この動きは企業ガバナンスに関するものだね。アメリカは法人を設立したり管理したりするのがすごく簡単で、裁判所も(ほとんど)スムーズで予測可能だよ。特にデラウェアの商事裁判所はね。ケイマン諸島は2016年にデラウェアの法人に関する法律を多く取り入れて、単なるタックスヘイブンじゃなくてビジネスフレンドリーな島にしようとしたんだ。ラテンアメリカ市場にも足を突っ込んでるし。シンガポールは東南アジアのデラウェアみたいなもんだね。実際には、カナダやカリフォルニア、その他の場所でビジネスをするためには登録して税金を払わなきゃいけないんだけど、親会社をそういう管轄に置くことで、所有権や株式クラスに関する法的なもめごとが投資家や創業者にとってより安全で予測可能になるんだ。

まさにその通り。カナダのコモンローには企業ガバナンスに関してちょっと変わった影響があるんだ。最近の判決でガバナンスの行き詰まりのリスクがかなり高くなってる。VCたちは会社を評価する際にそれを知らないだろうね。YCはインキュベーターとして、将来の投資家のために状況を確認する義務がある。彼らがそれを大規模に行う最も簡単な方法は、予測可能な少数の管轄に精通することだと思う。正直、理にかなってるよ。

何年も前、私はイギリスのスタートアップで最初の非創業者の社員だったんだ。それで、財務や会社の構造についての企業の議論を結構聞くことができた。資金調達のプロセスの初期段階で、「デラウェアの親会社、イギリスの有限会社の100%オーナー」という形に決まったんだ。これでアメリカの投資家はデラウェアの法人に安心して投資できるし、税金や雇用の面はイギリスで処理されることになった。

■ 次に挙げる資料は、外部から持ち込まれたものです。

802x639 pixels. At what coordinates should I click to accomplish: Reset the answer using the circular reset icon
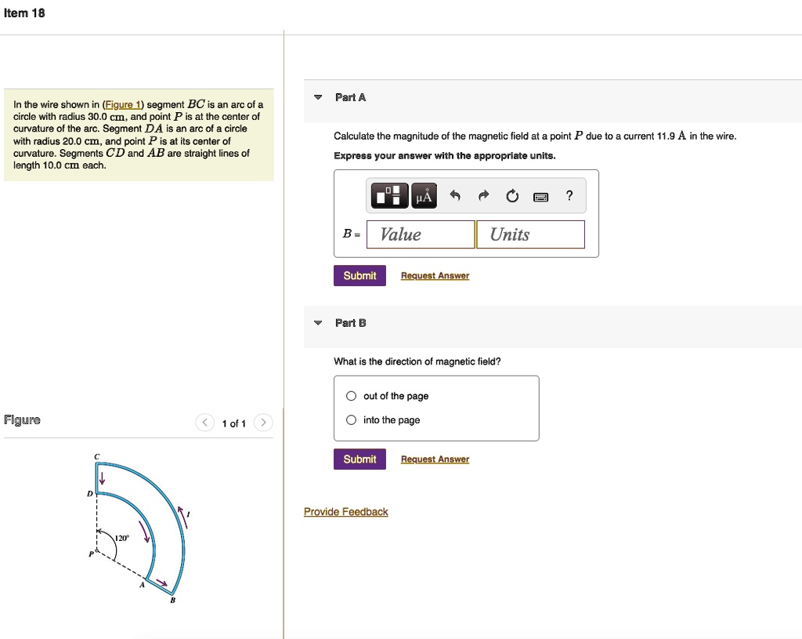512,196
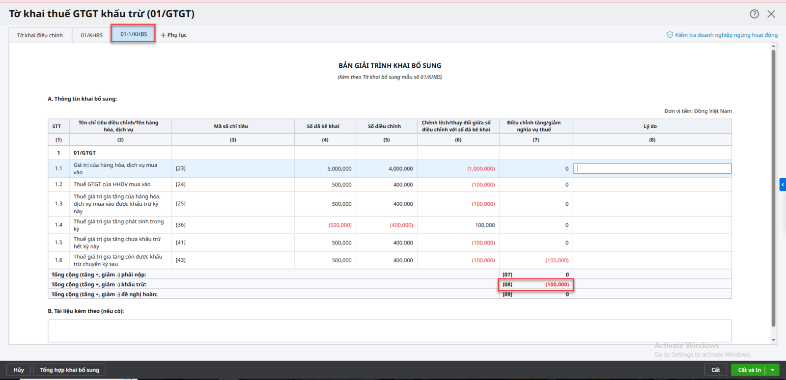Click Tổng hợp khai bổ sung button

[x=69, y=370]
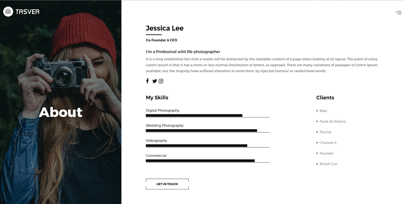Screen dimensions: 403x204
Task: Click the Get In Touch button
Action: pos(167,184)
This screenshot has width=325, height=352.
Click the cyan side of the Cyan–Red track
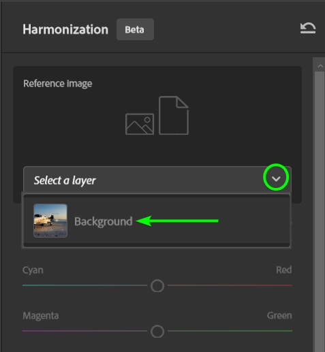85,285
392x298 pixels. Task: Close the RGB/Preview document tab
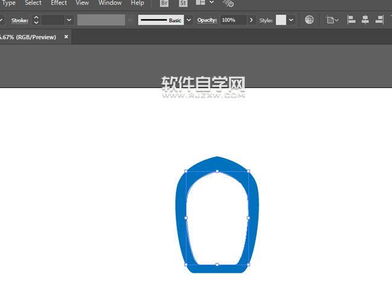[66, 37]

株式の付与はアメリカの法人から(アメリカの法律の下で)行われたけど、イギリスの税金の軽減も受けられたんだ(オプションがイギリスの居住者に割り当てられてたから)。これが一つの法人よりも明らかに複雑だったし、専門家も二組必要だったと思うけど、確実にうまくいったし、カナダでも似たようなことができるんじゃないかな?創業者たちはアメリカに移る必要はなかったけど、結局そうなったんだよね。

カナダにもデラウェアが必要なのかな?デラウェアのシステムは人口が少ないから、低コストで高ボリュームのソリューションを提供するのが正しい戦略なんだと思う。ニューファンドランドやPEIみたいな小さなカナダの州が同じことをする可能性もあるかもね。

面白いね。Wefunderについてのメモを見て驚いたけど、逆にカナダの居住者はそのプラットフォームを使って投資できないんだって。ちなみに、日本からは問題ないよ。カナダには独自の規制があるみたいで、そんなことは予想してなかったな。